This week Glenn Beck has gone out of his way to hit the ball right down the middle of 2010 whacked-out right-wing thought -- a place where every Muslim is a radical extremist/terrorist, and where the sensibilities of 9-11 families trumps all else, even the better American angels of religious freedom and tolerance. Indeed, over the course of several days Beck's comments about the proposal from moderate Manhattan Imam Feisal Abdul Rauf have veered into Newt Gingrich territory and beyond, as Beck even called the proposed Islamic center roughly two blocks in lower Manhattan an "Allah tells me to blow up America mosque."
But Beck insists his opposition for to the mosque is driven by nothing more than his love and respect for the survivors of the Sept. 11, 2001, attacks. The other day Beck asked: "[A]fter you've killed 3,000 people, you're going to now build your mosque?" -- one of a number of expressions of concern for those who suffered loss in the terror attacks nine years ago.
I don't know about you, but I'd love to see a debate between 2010 Beck and 2005-06 Beck, whose outlook on just about everything four years ago was the exact opposite -- more tolerant toward the notion of moderate Muslims, more, um, intolerant and bizarre than imaginable toward 9-11 relatives and loved ones.
He even shared a studio in with Imam Rauf in 2006, back when Beck was still "respectable" enough to appear on ABC's "Good Morning America." Here, remarkably, is what happened:
During the ABC segment, Rauf condemned the extremists who issued death threats against the Pope and political cartoonists, specifically saying that "these reactions are not at all called for by Islamic teaching. The teachings of Islam are very similar to the teachings of Christianity, of loving the one God and loving thy neighbor. These are the two common principles."
When Diane Sawyer mentioned that Imam Rauf says the radicals are just a "group of people" and "not him," Beck seemed to agree, saying "sure, sure." He added, "I believe it's a small portion of Islam that is acting in these ways."
Beck, for his part, even appeared to gesture to Imam Rauf when he invoked the idea of "good Muslims."
His tune on 9-11 families -- voiced in the time of Hurricane Katrina in September 2005 -- was a tad different back then. Remember this classic riff:
When you are rioting for these tickets, or these ATM cards, the second thing that came to mind was -- and this is horrible to say, and I wonder if I'm alone in this -- you know it took me about a year to start hating the 9-11 victims' families? Took me about a year. And I had such compassion for them, and I really wanted to help them, and I was behind, you know, "Let's give them money, let's get this started." All of this stuff. And I really didn't -- of the 3,000 victims' families, I don't hate all of them. Probably about 10 of them. And when I see a 9-11 victim family on television, or whatever, I'm just like, "Oh shut up!" I'm so sick of them because they're always complaining. And we did our best for them. And, again, it's only about 10.

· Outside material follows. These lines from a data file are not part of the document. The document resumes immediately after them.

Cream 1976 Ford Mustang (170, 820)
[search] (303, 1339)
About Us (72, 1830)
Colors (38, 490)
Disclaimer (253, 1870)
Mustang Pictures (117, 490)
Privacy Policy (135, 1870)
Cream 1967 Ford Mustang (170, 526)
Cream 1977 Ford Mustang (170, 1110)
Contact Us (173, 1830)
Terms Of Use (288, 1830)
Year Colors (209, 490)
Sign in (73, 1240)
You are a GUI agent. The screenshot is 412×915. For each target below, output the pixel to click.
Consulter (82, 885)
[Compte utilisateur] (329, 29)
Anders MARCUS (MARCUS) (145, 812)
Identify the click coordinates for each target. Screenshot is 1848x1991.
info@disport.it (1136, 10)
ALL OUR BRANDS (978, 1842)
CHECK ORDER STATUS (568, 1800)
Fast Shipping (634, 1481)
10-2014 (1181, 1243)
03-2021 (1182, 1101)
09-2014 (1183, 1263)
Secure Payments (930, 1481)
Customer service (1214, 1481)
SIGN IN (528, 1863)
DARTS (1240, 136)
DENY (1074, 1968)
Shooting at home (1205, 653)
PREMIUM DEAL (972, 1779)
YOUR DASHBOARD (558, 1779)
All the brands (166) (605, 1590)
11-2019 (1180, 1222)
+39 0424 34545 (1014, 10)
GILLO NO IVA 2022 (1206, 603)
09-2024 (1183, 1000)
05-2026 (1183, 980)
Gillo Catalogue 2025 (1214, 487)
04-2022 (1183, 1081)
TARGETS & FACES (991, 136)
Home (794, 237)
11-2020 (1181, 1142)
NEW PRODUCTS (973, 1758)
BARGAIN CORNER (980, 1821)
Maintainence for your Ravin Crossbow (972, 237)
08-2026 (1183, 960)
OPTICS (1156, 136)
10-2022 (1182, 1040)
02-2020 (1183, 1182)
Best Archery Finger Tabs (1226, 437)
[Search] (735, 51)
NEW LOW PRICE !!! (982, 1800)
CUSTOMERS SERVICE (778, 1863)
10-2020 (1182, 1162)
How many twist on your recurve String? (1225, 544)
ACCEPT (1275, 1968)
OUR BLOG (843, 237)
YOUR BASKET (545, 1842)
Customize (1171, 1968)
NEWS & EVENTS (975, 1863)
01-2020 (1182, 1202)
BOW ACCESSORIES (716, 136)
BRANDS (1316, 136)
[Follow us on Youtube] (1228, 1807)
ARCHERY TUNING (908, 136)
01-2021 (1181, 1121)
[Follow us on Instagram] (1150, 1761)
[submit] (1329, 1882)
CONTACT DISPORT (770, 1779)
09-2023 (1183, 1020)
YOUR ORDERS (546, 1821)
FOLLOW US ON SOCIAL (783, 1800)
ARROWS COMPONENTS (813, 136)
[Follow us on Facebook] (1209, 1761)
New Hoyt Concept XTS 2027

All of which points to one thing. Glenn Beck, above all else, is just a guy who says stuff. Period. Yes, to swaths of the mass American audience the things he says can be highly entertaining or even emotional -- but they are still always empty words. Beck doesn't give a second thought to whether what he's saying contradicts what he said last year, or even what he said right before the last Goldline International sales pitch five minutes ago.
Now, in six days, Beck is planning to hijack the national conversation, in a rally in the dark shadows of where Martin Luther King delivered his "I Have a Dream" speech some 47 years to the day earlier. I don't what he will say on the big stage, but I can assure that it will be just more stuff -- empty and entertaining stuff that will scare some of those in the audience or move them toward xenophonia or apocalyptic paranoid or whatever else pops into Beck's head that moment.
Just like the things that popped into Beck's head in 2006 -- when he could be more tolerant or less tolerant, whatever kept them coming back for more.